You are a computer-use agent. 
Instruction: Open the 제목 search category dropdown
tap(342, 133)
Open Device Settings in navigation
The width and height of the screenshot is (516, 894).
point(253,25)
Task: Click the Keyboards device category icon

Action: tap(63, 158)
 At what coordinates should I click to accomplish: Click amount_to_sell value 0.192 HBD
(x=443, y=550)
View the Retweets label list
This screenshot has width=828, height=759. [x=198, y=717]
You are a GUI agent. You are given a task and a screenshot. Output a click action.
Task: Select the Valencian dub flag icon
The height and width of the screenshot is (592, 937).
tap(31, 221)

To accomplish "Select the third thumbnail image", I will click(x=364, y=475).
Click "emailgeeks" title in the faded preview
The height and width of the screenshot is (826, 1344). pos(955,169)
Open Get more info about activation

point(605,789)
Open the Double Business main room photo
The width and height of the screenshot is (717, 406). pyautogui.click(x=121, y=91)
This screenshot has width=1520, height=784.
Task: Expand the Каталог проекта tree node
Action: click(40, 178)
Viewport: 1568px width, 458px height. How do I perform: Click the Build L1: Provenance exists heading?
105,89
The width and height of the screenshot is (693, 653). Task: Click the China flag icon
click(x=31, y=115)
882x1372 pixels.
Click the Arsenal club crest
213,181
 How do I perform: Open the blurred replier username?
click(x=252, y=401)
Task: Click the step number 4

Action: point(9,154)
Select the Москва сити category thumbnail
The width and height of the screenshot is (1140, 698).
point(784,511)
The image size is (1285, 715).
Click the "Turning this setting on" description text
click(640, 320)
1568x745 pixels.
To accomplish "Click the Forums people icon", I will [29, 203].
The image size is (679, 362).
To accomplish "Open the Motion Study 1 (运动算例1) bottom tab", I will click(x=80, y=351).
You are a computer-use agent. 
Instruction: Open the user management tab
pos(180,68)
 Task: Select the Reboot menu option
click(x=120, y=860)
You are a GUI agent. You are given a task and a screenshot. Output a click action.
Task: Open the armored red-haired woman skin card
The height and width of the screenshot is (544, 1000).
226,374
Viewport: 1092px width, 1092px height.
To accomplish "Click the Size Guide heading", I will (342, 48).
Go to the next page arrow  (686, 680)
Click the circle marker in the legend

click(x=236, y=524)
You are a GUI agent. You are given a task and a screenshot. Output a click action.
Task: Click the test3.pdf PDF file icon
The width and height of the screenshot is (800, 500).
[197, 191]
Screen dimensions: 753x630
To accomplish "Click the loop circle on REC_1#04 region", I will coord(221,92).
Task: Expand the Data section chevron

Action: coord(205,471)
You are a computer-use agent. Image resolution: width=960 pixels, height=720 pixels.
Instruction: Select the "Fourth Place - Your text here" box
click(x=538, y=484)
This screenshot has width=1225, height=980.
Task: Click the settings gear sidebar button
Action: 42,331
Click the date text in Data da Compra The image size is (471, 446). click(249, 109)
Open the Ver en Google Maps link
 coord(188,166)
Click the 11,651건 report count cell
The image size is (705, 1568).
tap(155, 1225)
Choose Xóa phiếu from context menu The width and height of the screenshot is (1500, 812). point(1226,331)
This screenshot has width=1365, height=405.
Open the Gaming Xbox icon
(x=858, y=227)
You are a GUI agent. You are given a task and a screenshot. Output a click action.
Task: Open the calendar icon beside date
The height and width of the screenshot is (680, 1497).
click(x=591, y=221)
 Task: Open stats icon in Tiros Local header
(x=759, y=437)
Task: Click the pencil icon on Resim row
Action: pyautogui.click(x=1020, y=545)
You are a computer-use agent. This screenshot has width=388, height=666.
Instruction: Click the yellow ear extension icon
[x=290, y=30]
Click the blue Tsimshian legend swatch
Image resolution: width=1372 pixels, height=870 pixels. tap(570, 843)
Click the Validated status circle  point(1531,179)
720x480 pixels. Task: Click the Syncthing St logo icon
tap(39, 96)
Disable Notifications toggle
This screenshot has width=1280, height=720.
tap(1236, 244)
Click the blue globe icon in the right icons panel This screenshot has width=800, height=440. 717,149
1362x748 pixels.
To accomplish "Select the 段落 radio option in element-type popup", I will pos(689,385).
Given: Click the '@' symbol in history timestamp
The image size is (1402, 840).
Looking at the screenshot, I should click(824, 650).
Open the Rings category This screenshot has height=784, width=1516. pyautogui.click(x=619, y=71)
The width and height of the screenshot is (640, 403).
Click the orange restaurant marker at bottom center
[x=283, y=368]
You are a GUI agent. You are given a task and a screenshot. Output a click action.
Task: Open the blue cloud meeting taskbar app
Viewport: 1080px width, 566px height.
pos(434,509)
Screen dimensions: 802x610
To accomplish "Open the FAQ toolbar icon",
_____
*PROBLEM STATEMENT:* Copy out each line of the data that has the word "computer" in it.

*EXERCISE RESULT:*
You are a computer-use agent. 
You are a computer-use agent. 
You are a computer-use agent. Image resolution: width=960 pixels, height=720 pixels.
You are a computer-use agent. This screenshot has width=388, height=666.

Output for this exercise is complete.